Some records
* * * * * * * * *
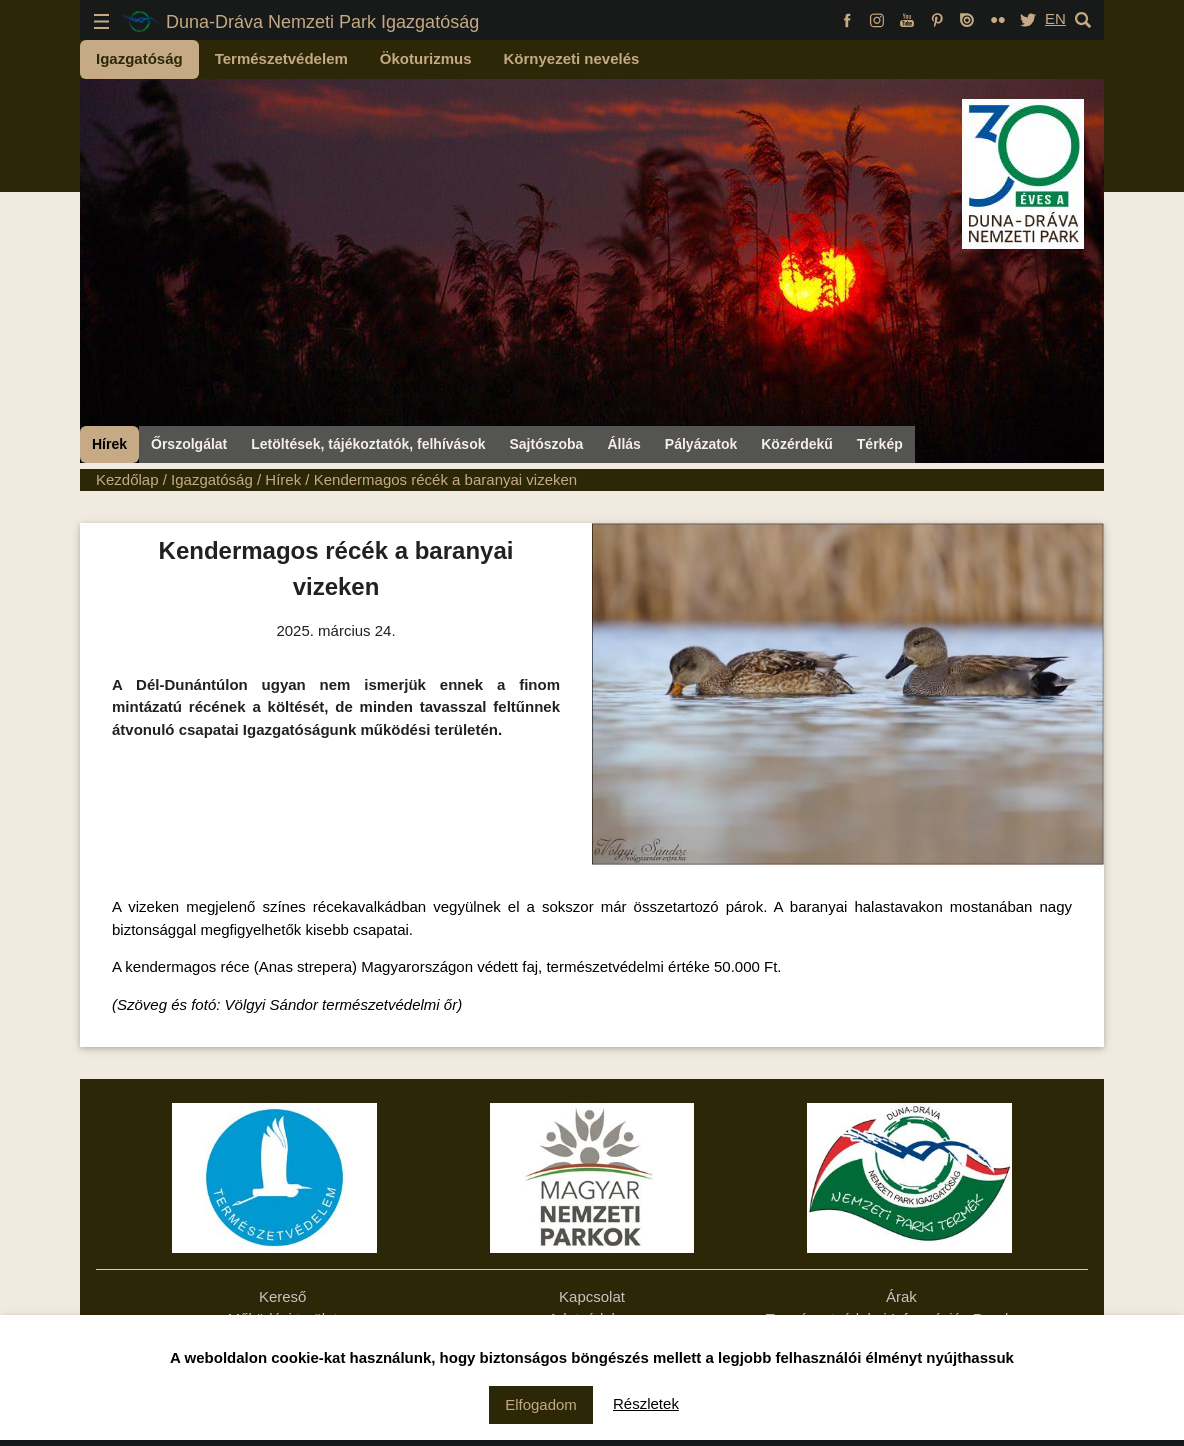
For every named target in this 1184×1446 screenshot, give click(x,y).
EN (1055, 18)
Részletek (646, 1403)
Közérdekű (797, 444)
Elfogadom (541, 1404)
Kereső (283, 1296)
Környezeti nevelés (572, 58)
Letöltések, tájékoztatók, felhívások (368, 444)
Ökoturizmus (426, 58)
* * * * * * * * *
- _Stated problem_: Copy everything from the line containing "Letöltések, tájékoztatók, felhívások" down to the end of the data, keeping each line exactly as it appears.

- _Expected answer_:
Letöltések, tájékoztatók, felhívások (368, 444)
Ökoturizmus (426, 58)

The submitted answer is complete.